* Assignment
No picture should appear in the copy. Transcribe exactly, and only, the lines from the one with "Click the Battlefield 6 game thumbnail" through the last line of the data below.

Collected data
>>>>>

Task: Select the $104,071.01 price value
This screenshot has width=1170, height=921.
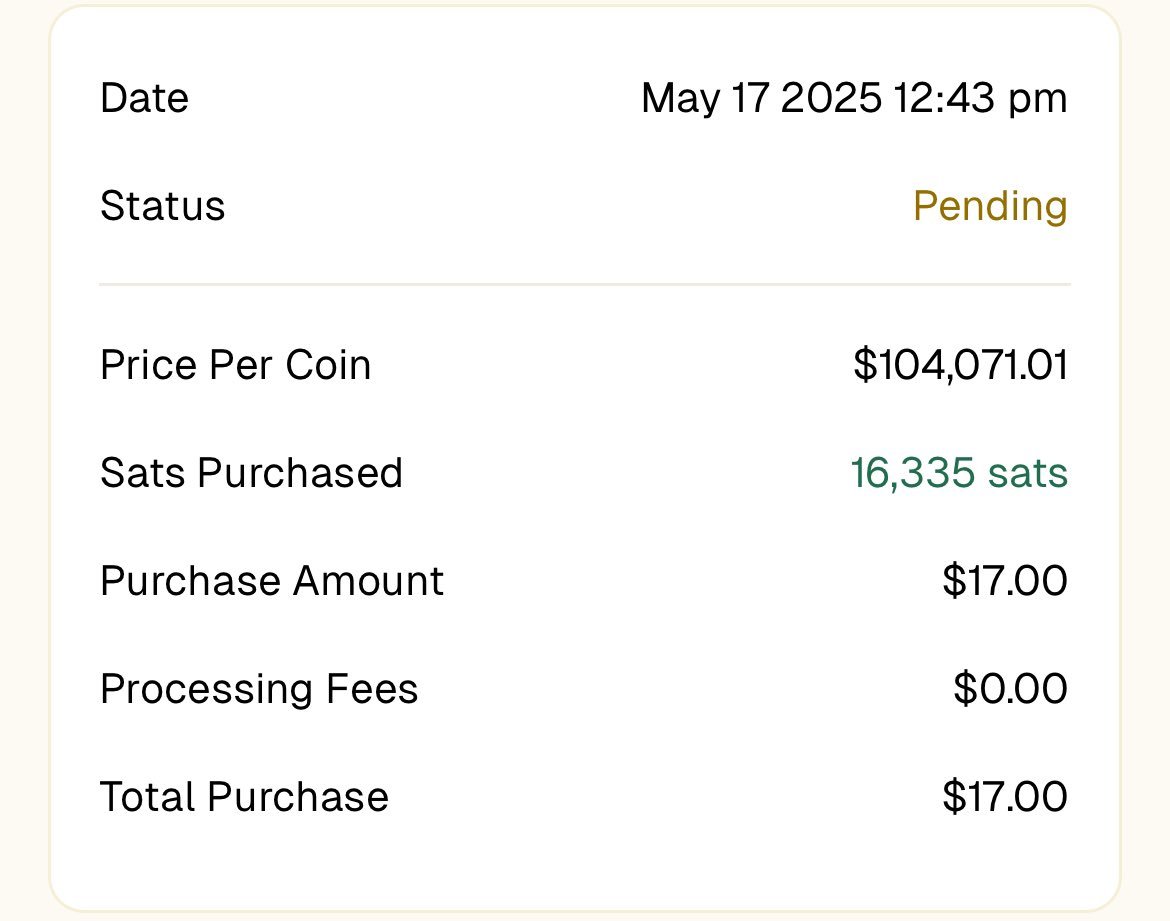Action: (x=960, y=365)
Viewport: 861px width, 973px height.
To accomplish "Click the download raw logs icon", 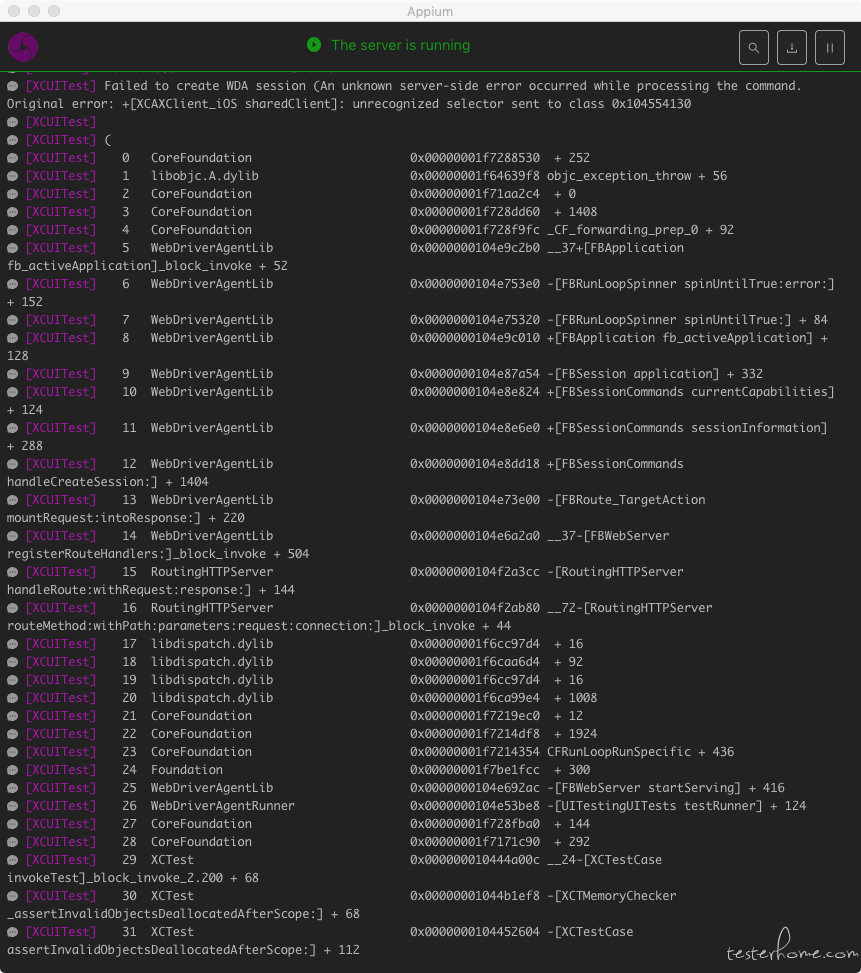I will pos(792,48).
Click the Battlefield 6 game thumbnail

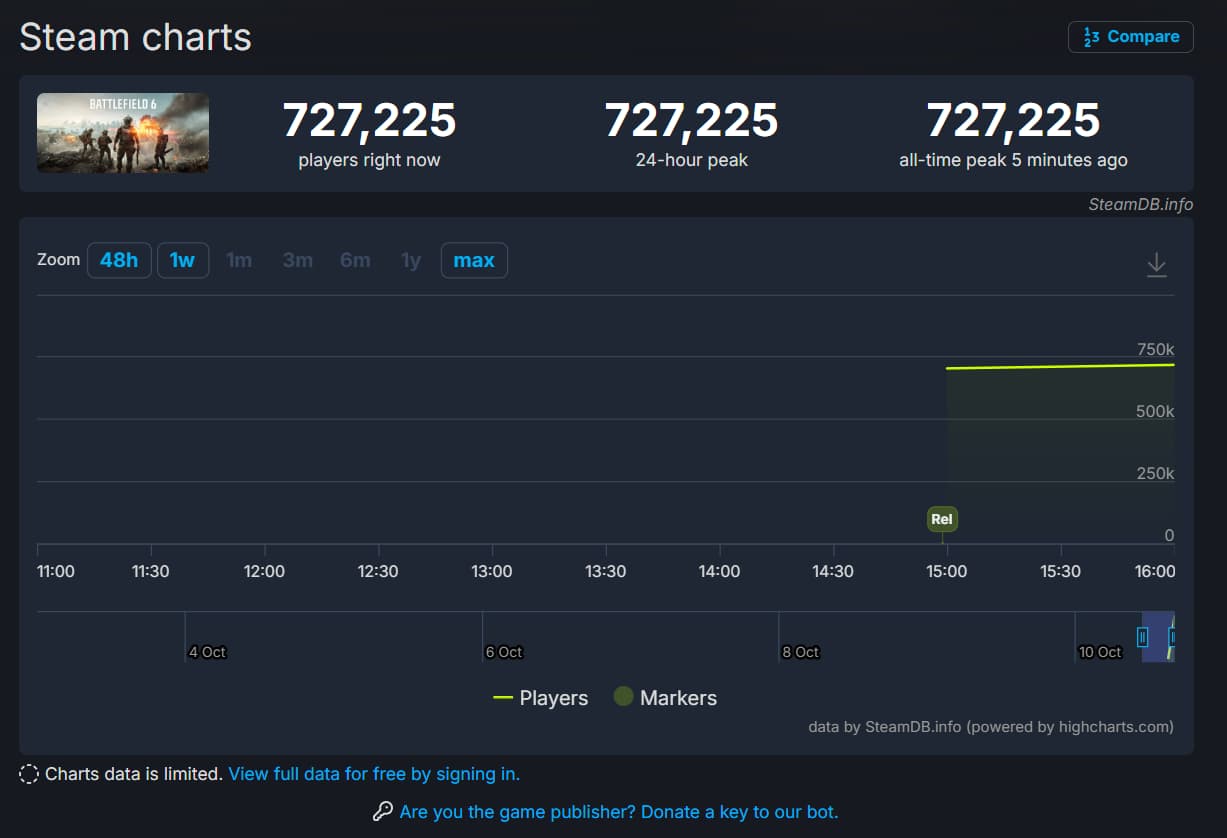pyautogui.click(x=123, y=133)
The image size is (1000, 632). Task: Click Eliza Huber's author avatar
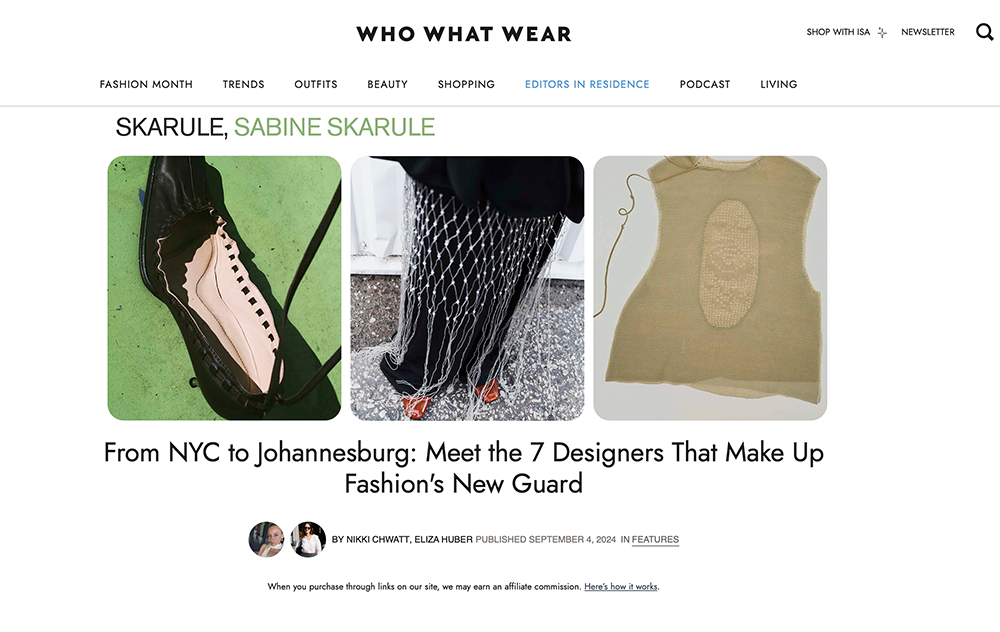coord(308,539)
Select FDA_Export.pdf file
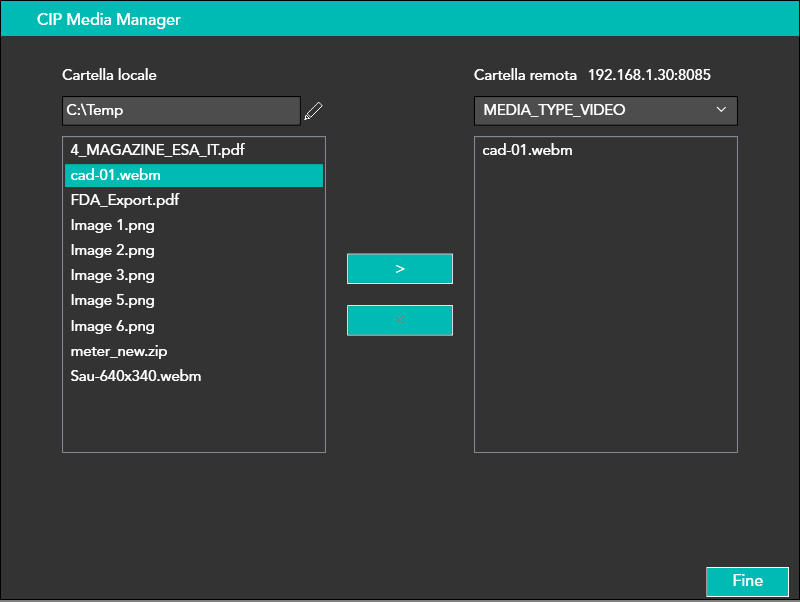800x602 pixels. tap(124, 200)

<<<<<

* Answer to this problem
Click the Battlefield 6 game thumbnail

pyautogui.click(x=123, y=133)
The image size is (1000, 632). Task: Click Eliza Huber's author avatar
coord(308,539)
Select FDA_Export.pdf file
800x602 pixels. tap(124, 200)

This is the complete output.